Saved entries
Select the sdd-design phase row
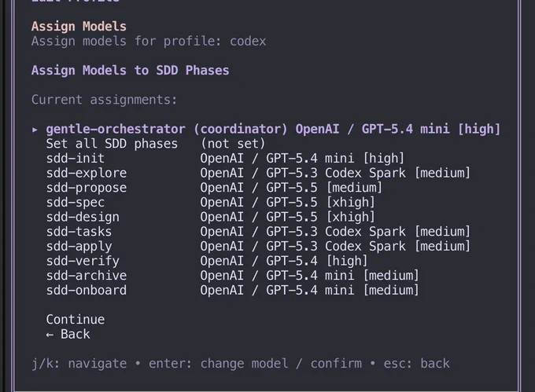Screen dimensions: 535x392 [x=211, y=217]
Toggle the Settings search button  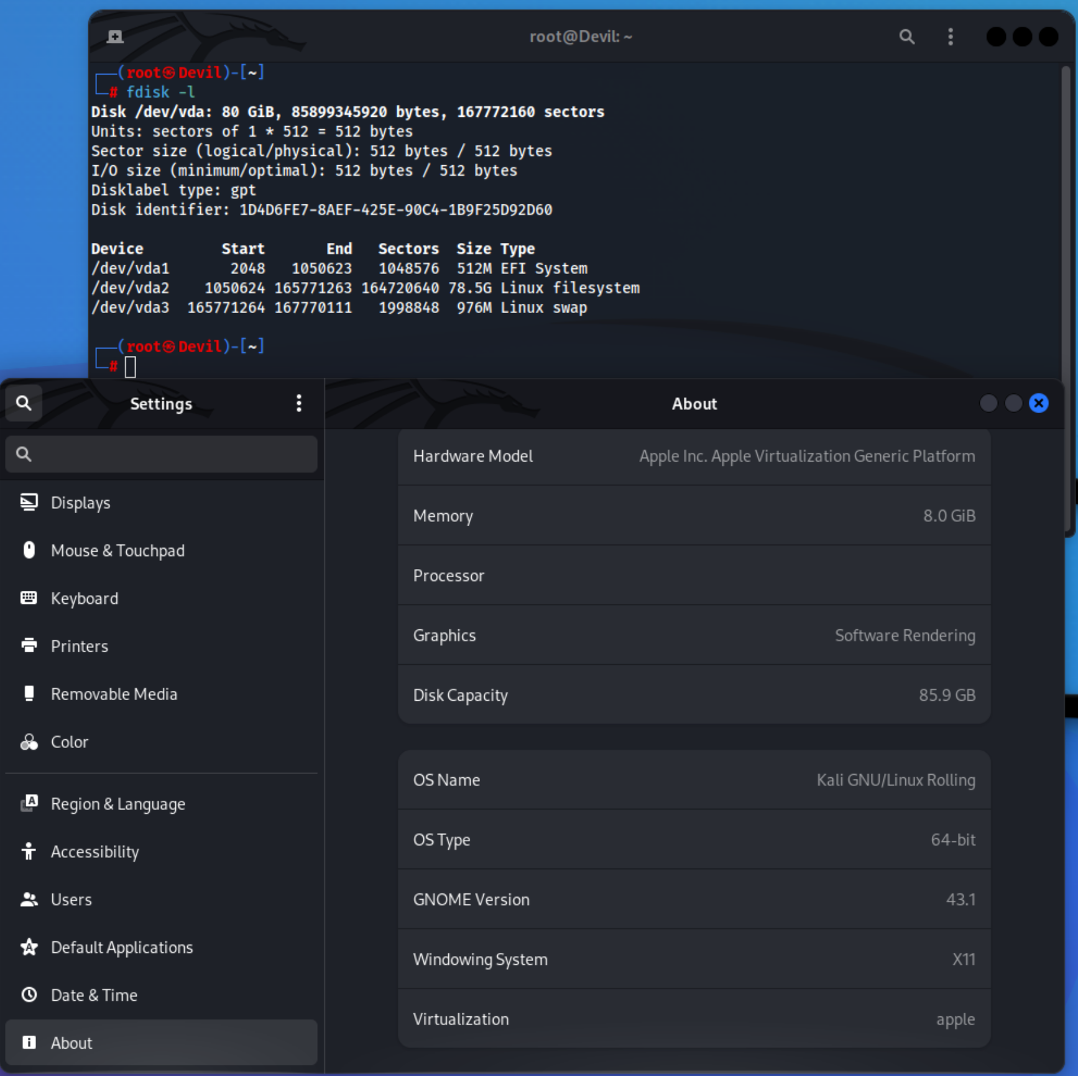click(x=24, y=403)
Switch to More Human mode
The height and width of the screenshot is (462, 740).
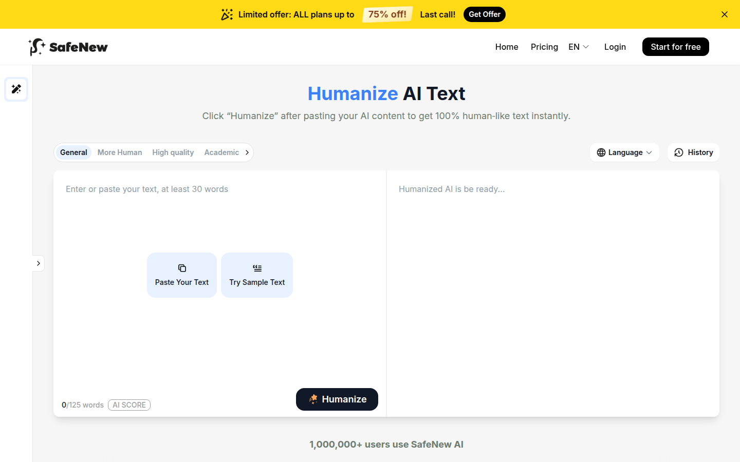120,152
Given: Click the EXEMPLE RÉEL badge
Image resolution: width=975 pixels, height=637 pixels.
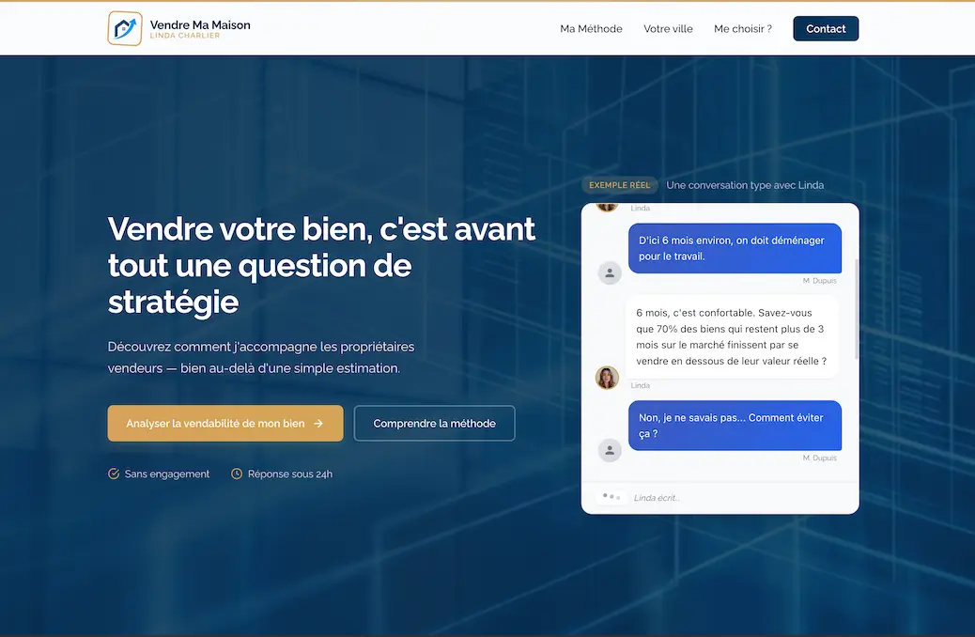Looking at the screenshot, I should (619, 185).
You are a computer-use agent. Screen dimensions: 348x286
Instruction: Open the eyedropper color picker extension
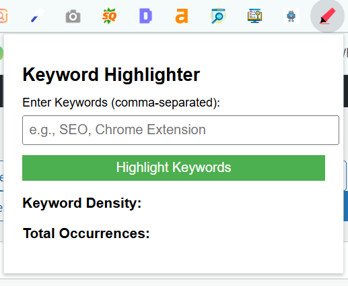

Assignment: The line containing "The height and" and every line after it, through the end of the data, are to be output exactly. Omit the pictures.

Answer to the exercise:
The height and width of the screenshot is (462, 740).
120,152
Given: Click the EXEMPLE RÉEL badge
Image resolution: width=975 pixels, height=637 pixels.
Looking at the screenshot, I should (619, 185).
You are a computer-use agent. Screen dimensions: 348x286
Instruction: Open the eyedropper color picker extension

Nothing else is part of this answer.